Screenshot grounding data
▼

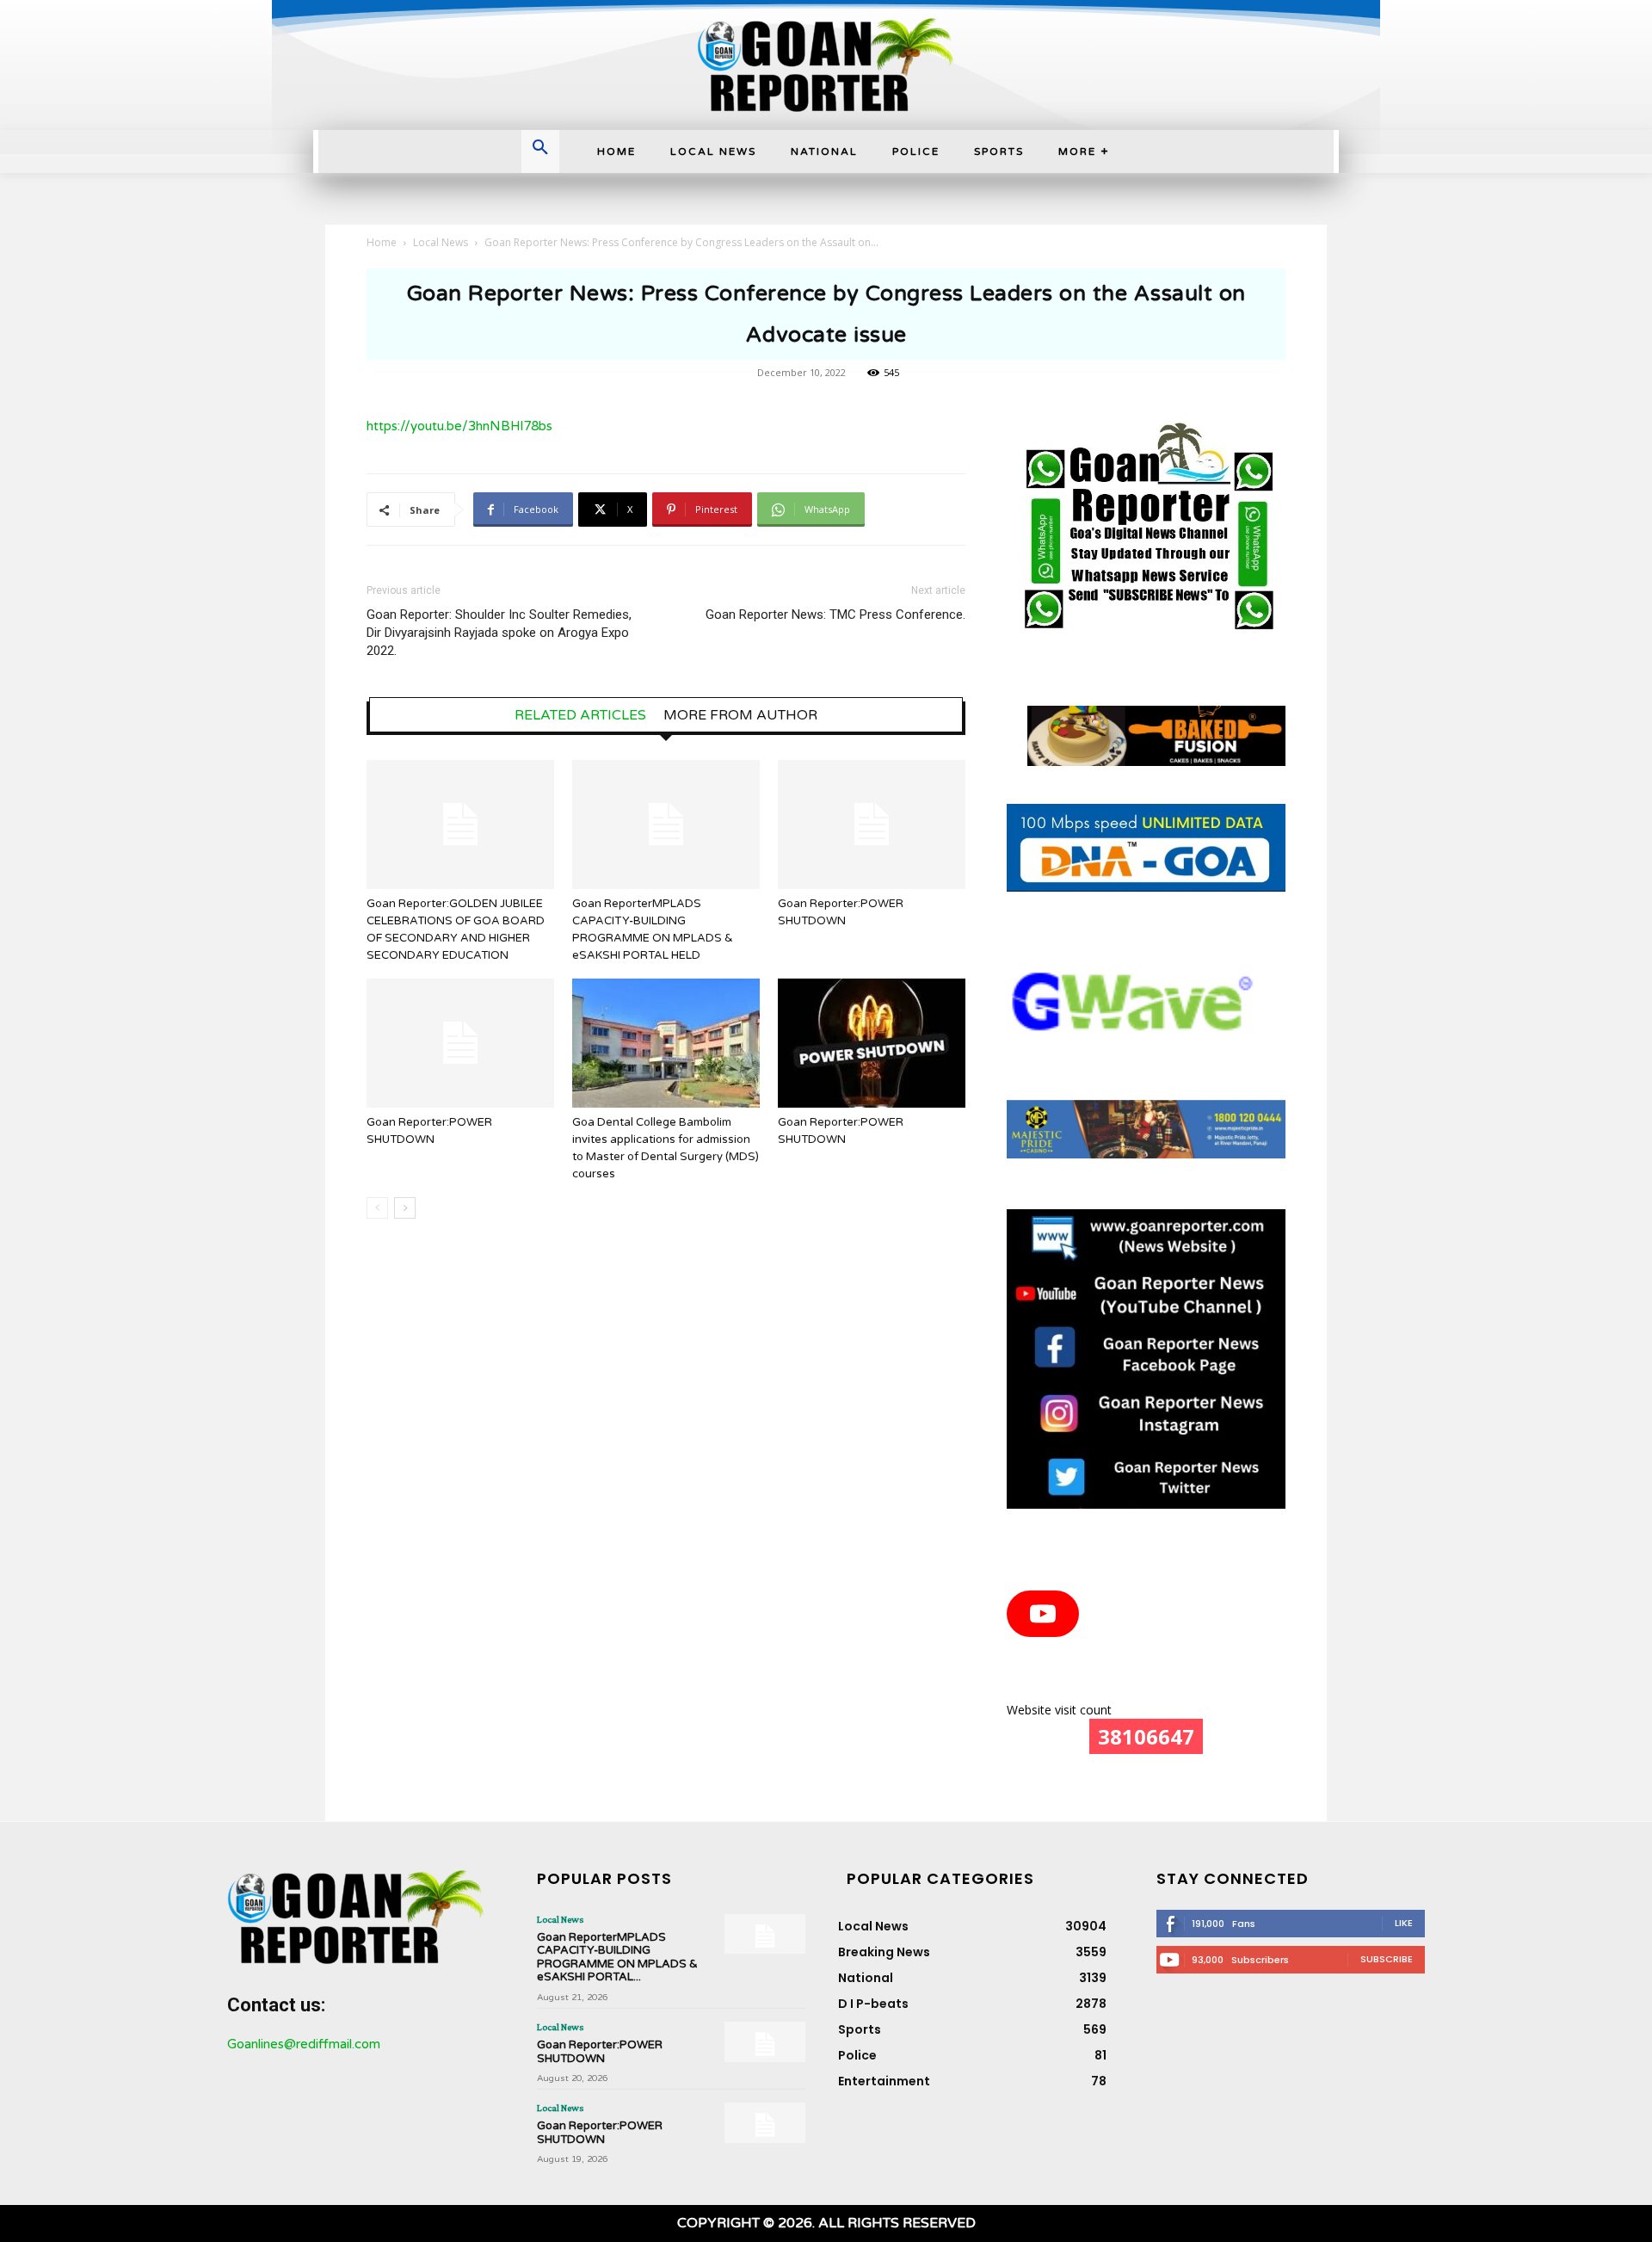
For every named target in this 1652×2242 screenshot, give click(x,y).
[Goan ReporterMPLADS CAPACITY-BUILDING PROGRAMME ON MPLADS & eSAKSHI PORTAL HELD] (666, 824)
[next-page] (405, 1208)
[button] (540, 149)
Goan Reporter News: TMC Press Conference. (835, 614)
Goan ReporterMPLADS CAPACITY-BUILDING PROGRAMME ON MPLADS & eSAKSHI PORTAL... (617, 1957)
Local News (440, 242)
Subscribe (1386, 1959)
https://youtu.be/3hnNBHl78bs (459, 426)
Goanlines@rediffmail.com (303, 2044)
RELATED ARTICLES (580, 715)
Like (1404, 1923)
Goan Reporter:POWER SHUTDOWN (600, 2052)
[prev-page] (377, 1208)
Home (382, 242)
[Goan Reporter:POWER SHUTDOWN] (871, 824)
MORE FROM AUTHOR (740, 715)
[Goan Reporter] (826, 65)
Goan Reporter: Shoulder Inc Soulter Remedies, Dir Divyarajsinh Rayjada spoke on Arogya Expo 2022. (499, 632)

▲

### ACTIVITY
Check each line of the entries above, and show every one holding the word "SHUTDOWN".

### EXERCISE OUTPUT
Goan Reporter:POWER SHUTDOWN (600, 2052)
[Goan Reporter:POWER SHUTDOWN] (871, 824)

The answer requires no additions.